Refactoring of heapam code.

From: Anastasia Lubennikova <a(dot)lubennikova(at)postgrespro(dot)ru>
To: pgsql-hackers <pgsql-hackers(at)postgresql(dot)org>
Subject: Refactoring of heapam code.
Date: 2016-08-05 07:54:00
Message-ID: d7e41e76-e565-8bc0-4e97-bd3d127a7507@postgrespro.ru
Views: Raw Message | Whole Thread | Download mbox | Resend email
Thread:
Lists: pgsql-hackers

Working on page compression and some other issues related to
access methods, I found out that the code related to heap
looks too complicated. Much more complicated, than it should be.
Since I anyway got into this area, I want to suggest a set of improvements.

There is a number of problems I see in the existing code:
Problem 1. Heap != Relation.

File heapam.c has a note:
* This file contains the heap_ routines which implement
* the POSTGRES heap access method used for all POSTGRES
* relations.
This statement is wrong, since we also have index relations,
that are implemented using other access methods.

Also I think that it's quite strange to have a function heap_create(),
that is called
from index_create(). It has absolutely nothing to do with heap access
method.

And so on, and so on.

One more thing that requires refactoring is "RELKIND_RELATION" name.
We have a type of relation called "relation"...

Problem 2.
Some functions are shared between heap and indexes access methods.
Maybe someday it used to be handy, but now, I think, it's time to separate
them, because IndexTuples and HeapTuples have really little in common.

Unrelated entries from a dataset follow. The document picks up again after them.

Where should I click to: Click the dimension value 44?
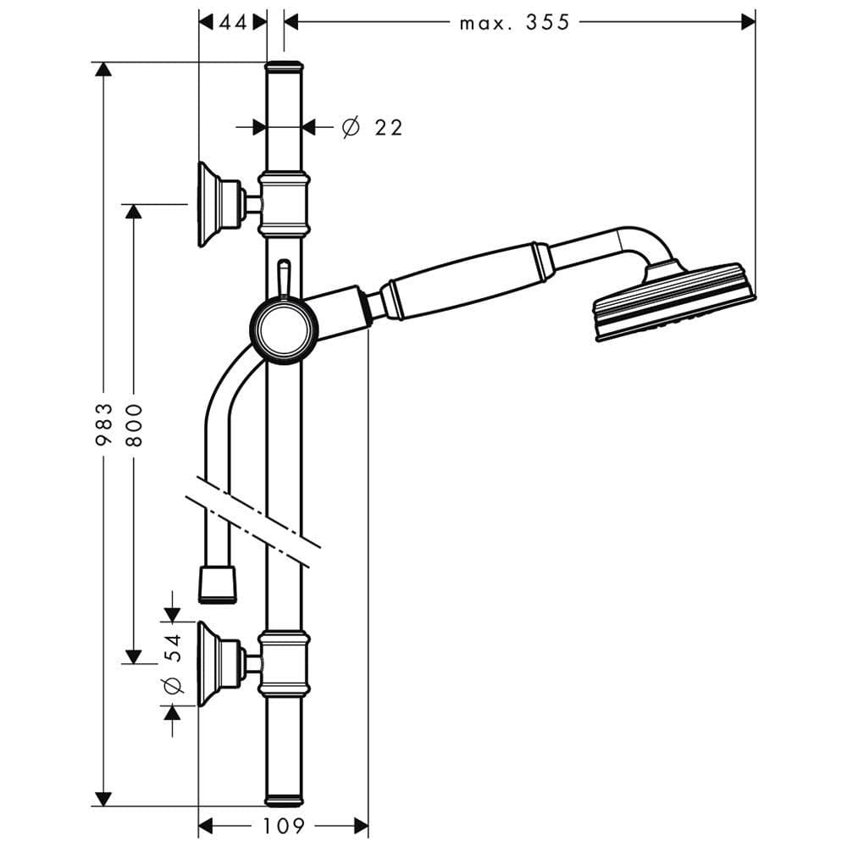[x=233, y=22]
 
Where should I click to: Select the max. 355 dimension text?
[x=514, y=22]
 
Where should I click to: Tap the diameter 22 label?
[x=373, y=128]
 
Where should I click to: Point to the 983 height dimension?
[x=104, y=424]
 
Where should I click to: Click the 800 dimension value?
[x=135, y=425]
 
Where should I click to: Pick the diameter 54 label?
[x=173, y=663]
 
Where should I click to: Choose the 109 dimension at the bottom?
[x=284, y=825]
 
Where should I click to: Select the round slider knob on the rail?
[x=284, y=329]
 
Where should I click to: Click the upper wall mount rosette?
[x=218, y=204]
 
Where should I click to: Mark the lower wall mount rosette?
[x=218, y=663]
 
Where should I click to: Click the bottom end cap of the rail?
[x=284, y=800]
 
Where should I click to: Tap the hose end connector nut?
[x=219, y=584]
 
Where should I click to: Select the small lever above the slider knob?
[x=283, y=278]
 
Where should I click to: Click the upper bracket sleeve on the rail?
[x=284, y=204]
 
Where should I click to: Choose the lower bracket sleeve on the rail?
[x=284, y=663]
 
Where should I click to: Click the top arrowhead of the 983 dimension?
[x=103, y=70]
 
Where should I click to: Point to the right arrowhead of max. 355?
[x=748, y=22]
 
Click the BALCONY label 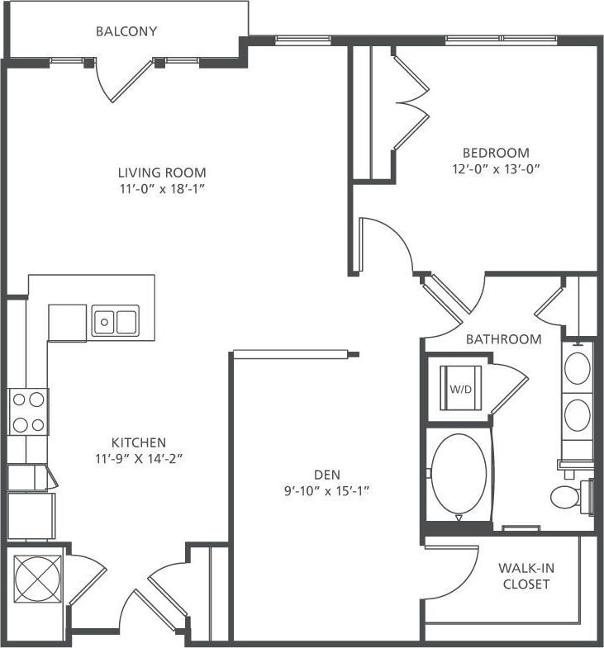pos(126,32)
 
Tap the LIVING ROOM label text pos(161,173)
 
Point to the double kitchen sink pos(116,321)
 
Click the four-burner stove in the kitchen pos(27,412)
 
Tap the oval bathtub pos(459,475)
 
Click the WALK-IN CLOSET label pos(524,576)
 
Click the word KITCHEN pos(139,442)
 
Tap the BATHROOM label pos(503,339)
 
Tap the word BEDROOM pos(495,153)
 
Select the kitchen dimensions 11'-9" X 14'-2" pos(139,458)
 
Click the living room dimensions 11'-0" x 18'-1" pos(161,188)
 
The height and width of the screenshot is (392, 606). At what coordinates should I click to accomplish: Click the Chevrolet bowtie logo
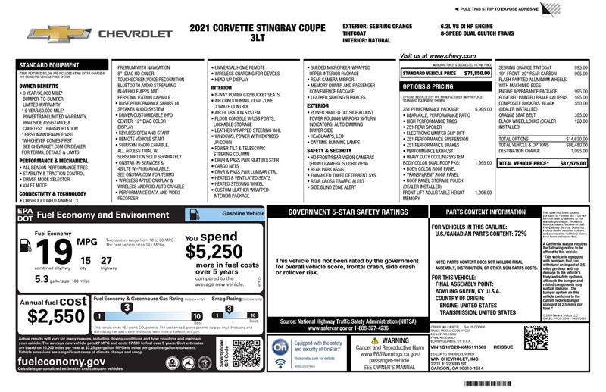pos(48,33)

Problem 3. The word "heap" is used in many different contexts.
Heap - a storage where we have tuples and visibility information.
Generally speaking, it can be implemented over any data structure,
not just a plain table as it is done now.

Heap - an access method, that provides a set of routines for plain table
storage, such as insert, delete, update, gettuple, vacuum and so on.
We use this access method not only for user's tables.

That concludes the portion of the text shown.